Wi-Fi com os dias contados: novo sistema sem fio é criado e atinge velocidades de até 362 Gbps
Tecnologia baseada em luz alcançou alta velocidade em laboratório e pode complementar redes sem fio no futuro

A forma como usamos a internet dentro de casa mudou muito nos últimos anos. Videochamadas, serviços de streaming, jogos online, trabalho remoto e dezenas de aparelhos conectados ao mesmo tempo passaram a exigir cada vez mais das redes sem fio.
Nesse cenário, pesquisadores da Universidade de Cambridge, no Reino Unido, desenvolveram uma tecnologia que pode abrir caminho para uma nova geração de conexões internas. O sistema usa luz, e não ondas de rádio, para transmitir dados sem fio em alta velocidade.
O experimento foi publicado na revista científica Advanced Photonics Nexus e alcançou uma taxa agregada de 362,71 gigabits por segundo em laboratório. O resultado foi obtido em um link de dois metros, usando um chip compacto com pequenos lasers semicondutores.
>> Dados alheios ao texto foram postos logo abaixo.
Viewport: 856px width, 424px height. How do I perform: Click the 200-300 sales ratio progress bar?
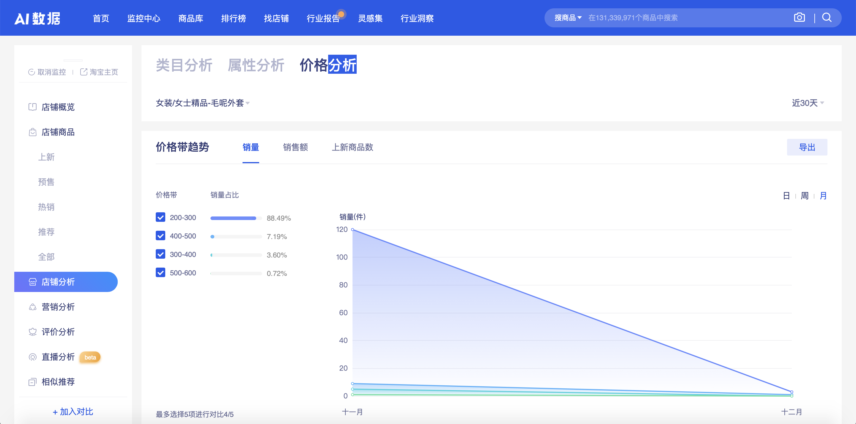[236, 218]
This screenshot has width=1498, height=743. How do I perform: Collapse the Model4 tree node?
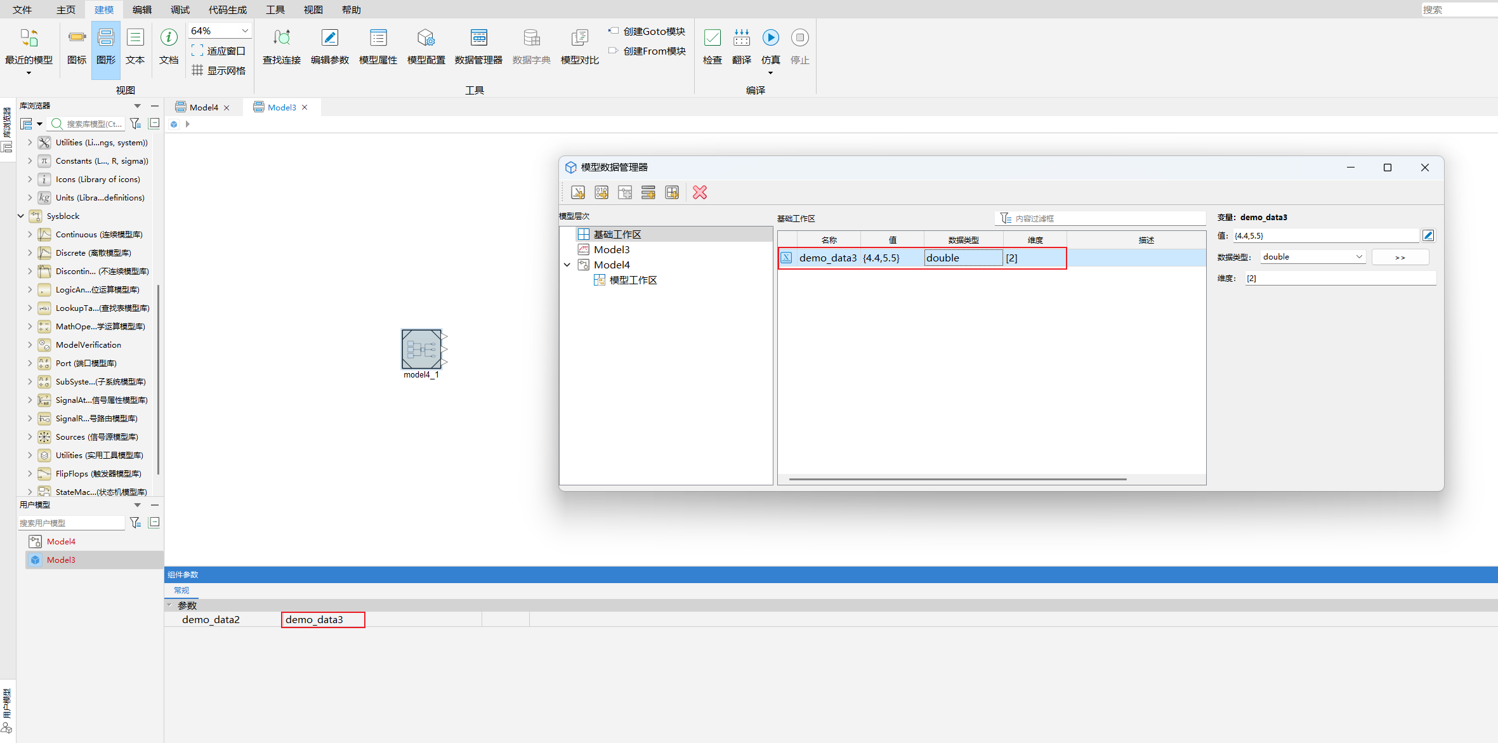click(567, 265)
A tecnologia é baseada em comunicação óptica sem fio, área também associada ao conceito de Li-Fi. Em vez de disputar espaço no espectro de rádio, como acontece com o Wi-Fi tradicional, o sistema transmite informações por feixes de luz.
No centro da inovação está uma matriz de lasers VCSEL, sigla em inglês para laser de emissão de superfície de cavidade vertical. Nos testes, 21 lasers funcionaram ao mesmo tempo, cada um transmitindo dados em paralelo para formar a velocidade total registrada.
Além da alta capacidade, o sistema também chamou atenção pelo consumo de energia. Segundo os pesquisadores, a tecnologia apresentou gasto de cerca de 1,4 nanojoule por bit, aproximadamente metade do consumo de tecnologias Wi-Fi avançadas em condições comparáveis.
Outro ponto importante é a redução de interferências. Como a transmissão acontece por luz, os sinais podem ser direcionados com mais precisão para diferentes áreas de um ambiente. Isso pode ajudar em locais com muitos usuários conectados ao mesmo tempo, como escritórios, universidades, aeroportos e residências inteligentes.
Apesar do avanço, os pesquisadores não tratam a novidade como substituta imediata do Wi-Fi. A tecnologia ainda foi demonstrada em ambiente experimental e em curta distância. Por isso, a tendência é que ela funcione, no futuro, como complemento às redes atuais.
Na prática, sistemas desse tipo poderiam ser instalados em luminárias, tetos ou pontos de acesso internos, ajudando a aliviar o congestionamento das redes tradicionais e oferecendo conexões mais rápidas em áreas específicas.
O Wi-Fi, portanto, não está exatamente com os dias contados. Mas a pesquisa mostra que a próxima fase da conectividade pode depender cada vez mais da luz para transmitir dados de forma rápida, eficiente e com menor consumo de energia.